» Listing:

* * * * *

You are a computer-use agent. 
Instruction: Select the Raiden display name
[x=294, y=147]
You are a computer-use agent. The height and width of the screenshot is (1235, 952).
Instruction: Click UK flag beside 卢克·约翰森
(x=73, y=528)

* * * * *

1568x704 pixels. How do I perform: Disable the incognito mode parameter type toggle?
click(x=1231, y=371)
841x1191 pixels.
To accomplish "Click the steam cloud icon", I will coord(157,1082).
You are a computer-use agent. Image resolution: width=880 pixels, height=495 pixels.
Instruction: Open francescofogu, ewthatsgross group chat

* * * * *

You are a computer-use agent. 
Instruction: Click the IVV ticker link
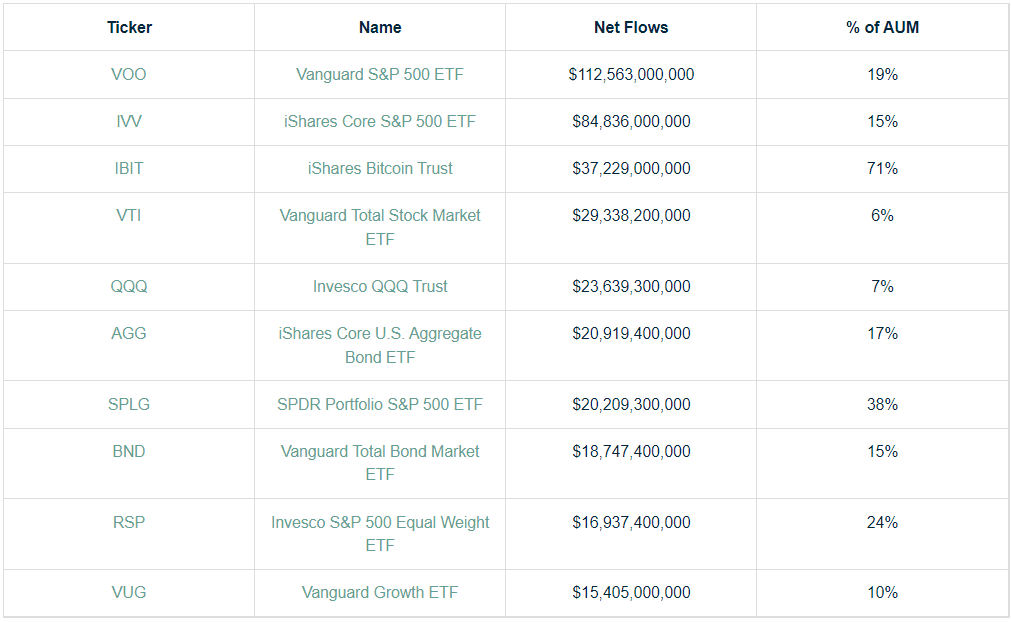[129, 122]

* * * * *

» Instruction:
Rewrite the entries from the line containing "1568x704 pixels. How" through the line containing "Instruction: Open francescofogu, ewthatsgross", switching "steam cloud icon" for "settings icon" and leaving all else unchanged.

» Full answer:
1568x704 pixels. How do I perform: Disable the incognito mode parameter type toggle?
click(x=1231, y=371)
841x1191 pixels.
To accomplish "Click the settings icon", I will coord(157,1082).
You are a computer-use agent. Image resolution: width=880 pixels, height=495 pixels.
Instruction: Open francescofogu, ewthatsgross group chat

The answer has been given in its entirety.